Passage
━━━━━━━━━━

The long elevator ride gives fellow residents like P. Diddy abundant opportunity to buttonhole the good doctor and seek guidance about their mantra and yoga issues. Sometimes, the encounter even results in a house call. “They invite me for a cocktail or to teach them meditation and I go,” said Dr. Chopra, an internist by training. “What the heck.”
He and his wife, Rita, bought the two-bedroom 10 years ago based on a floor plan before construction began. “I liked that my apartment was brand-new so I was the first person to live in it,” said Dr. Chopra, who is almost 66. “We had a smaller one-bedroom place in a much older building and I thought we should have another bedroom so we could have a houseguest or if our kids visit.” He has two adult children and three grandchildren. “I loved the area and wanted to stay in it.”
Eagerly, he enumerated the neighborhood’s charms. Whatever ethnic food you are in the mood for — it’s all around the corner and available at any hour.
It’s mere steps to Central Park, where Dr. Chopra logs a chunk of his daily 10-mile walk. Typical start time: 6 a.m.
The subway is handy, a big deal for Dr. Chopra, who proudly announced that he had not set foot in a cab in more than five years.
CNN, where he is a frequent guest and an occasional host, is two blocks away, while his publisher is in the exact same building as his apartment. “I can walk in there anytime, much to the annoyance of my editors, and have a discussion face to face,” said Dr. Chopra whose new book, “What Are You Hungry For?” comes out next month. (Note to annoyed editors: Try meditation.)
It’s an article of Dr. Chopra’s faith that he can attain what he calls “inner stillness” anywhere. “I’ve cultivated it just closing my eyes. I can be in the subway and still have that feeling,” he said. “Of course it’s important to bring that feeling to where you eat and sleep. Every home is imbued with the consciousness of its tenant.”

━━━━━━━━━━

(Word and item position data)

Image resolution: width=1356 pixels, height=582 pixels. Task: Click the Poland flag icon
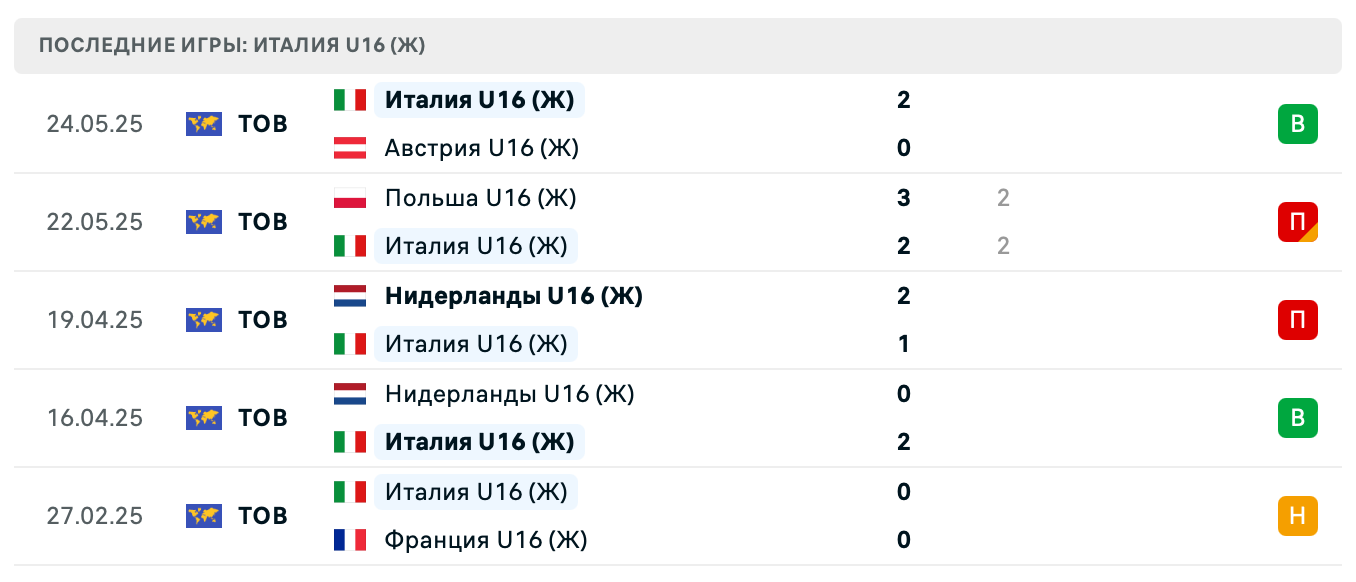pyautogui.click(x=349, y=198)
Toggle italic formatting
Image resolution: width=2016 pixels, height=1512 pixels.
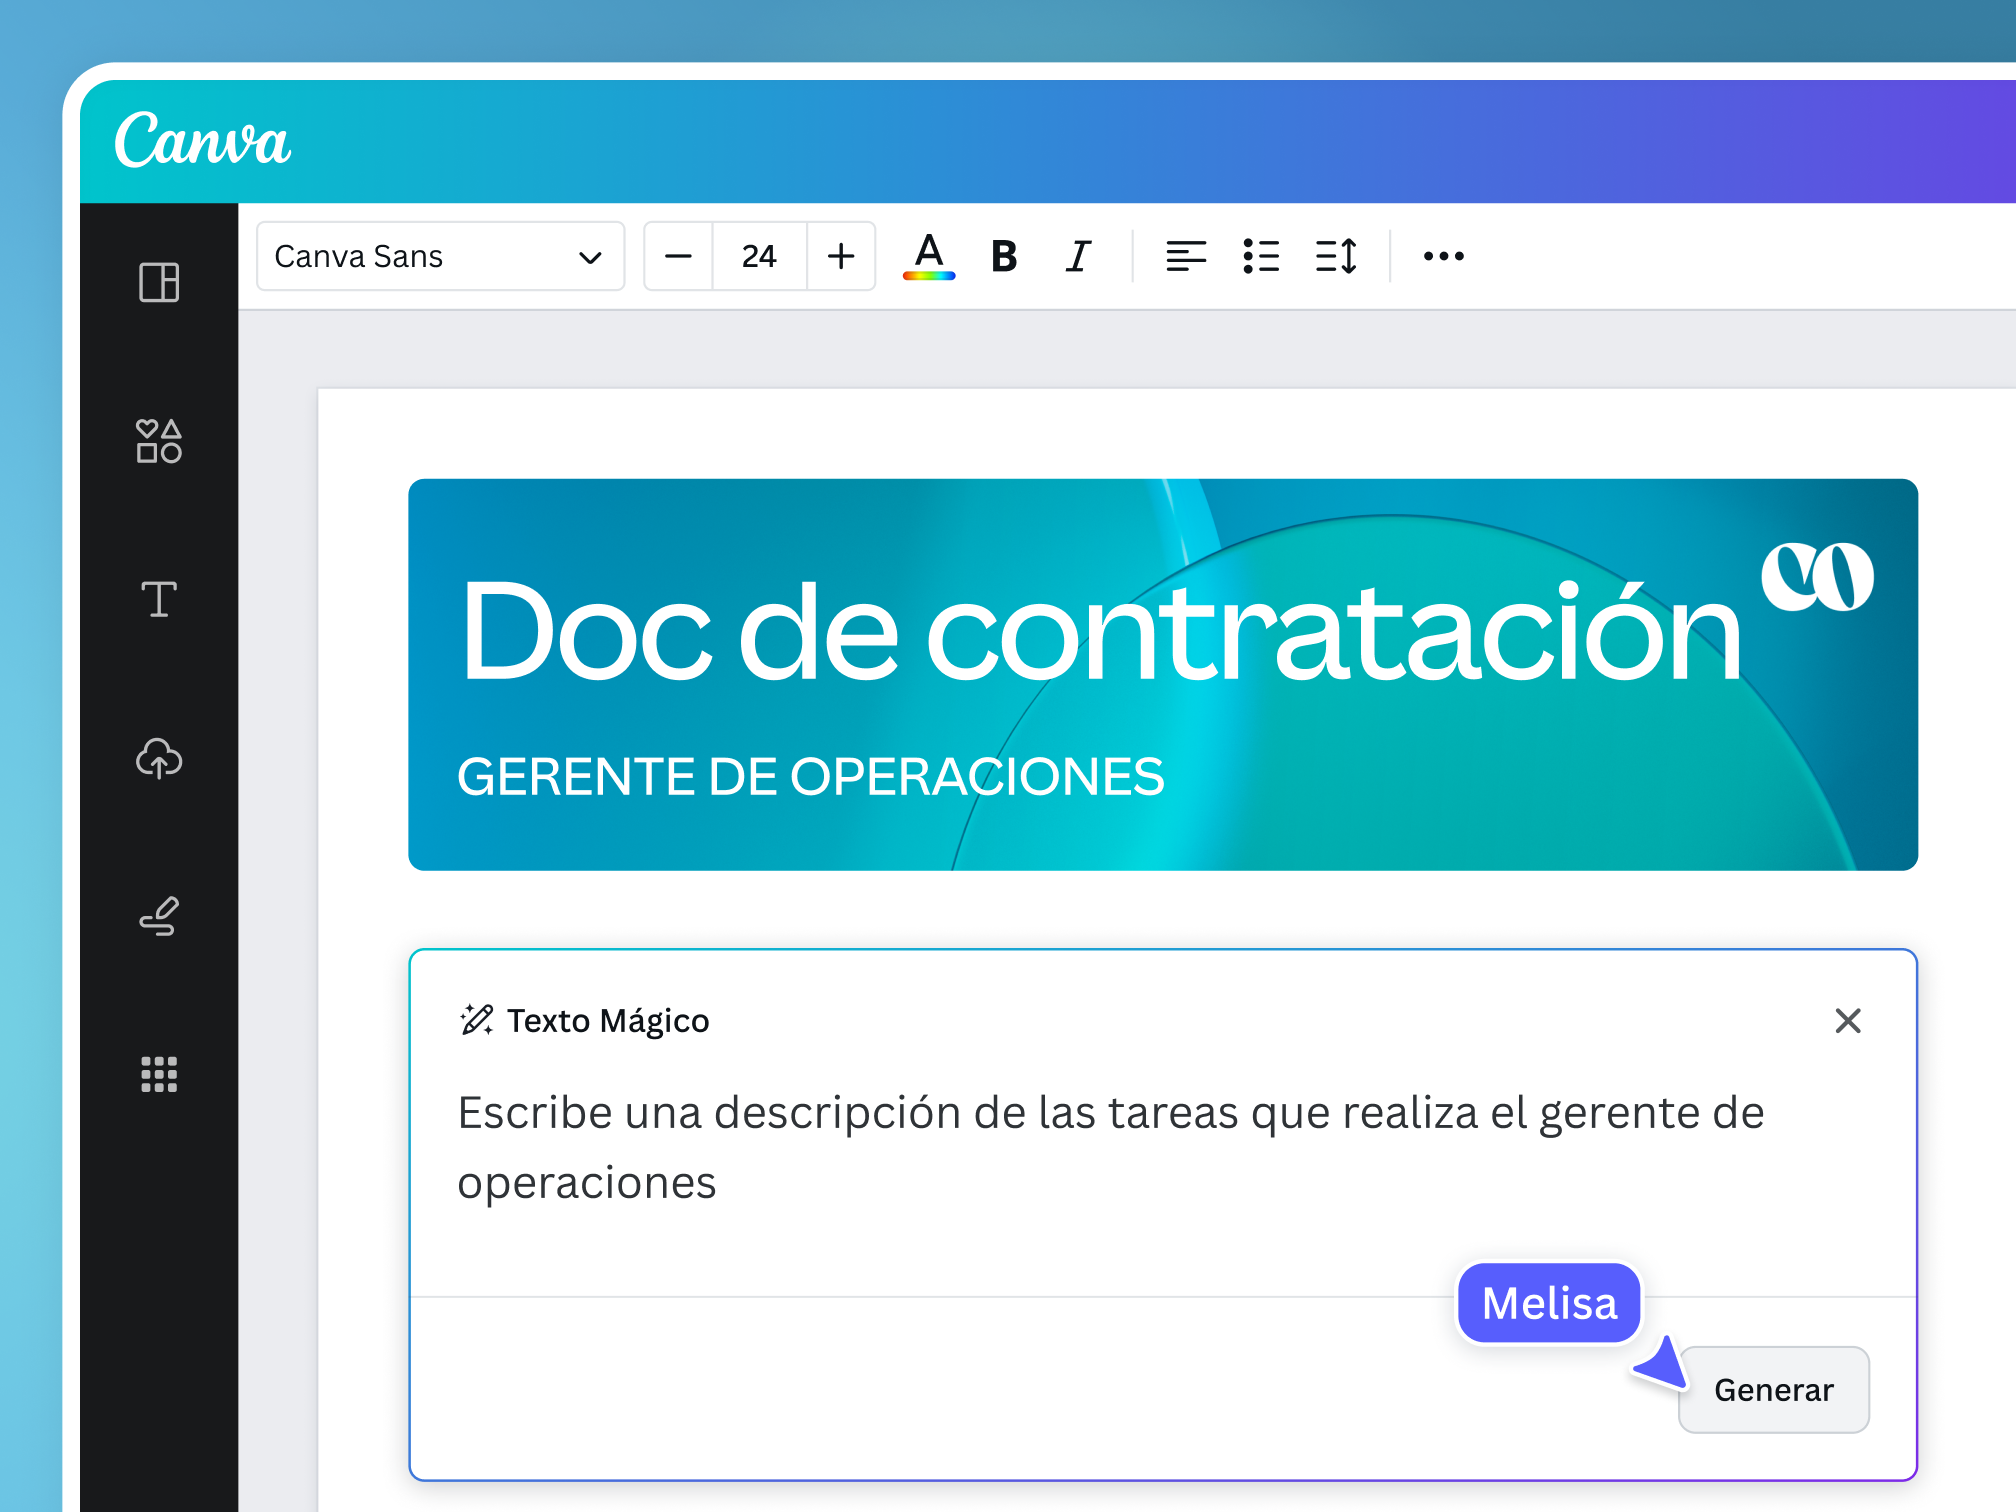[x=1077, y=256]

━━━━━━━━━━

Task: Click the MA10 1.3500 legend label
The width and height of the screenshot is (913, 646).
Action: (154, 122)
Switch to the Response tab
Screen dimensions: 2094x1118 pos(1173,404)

━━━━━━━━━━

Requirements
Which people are mentioned by name in the passage about Dr. Chopra's apartment?

Complete response
P. Diddy, Dr. Chopra, and Rita.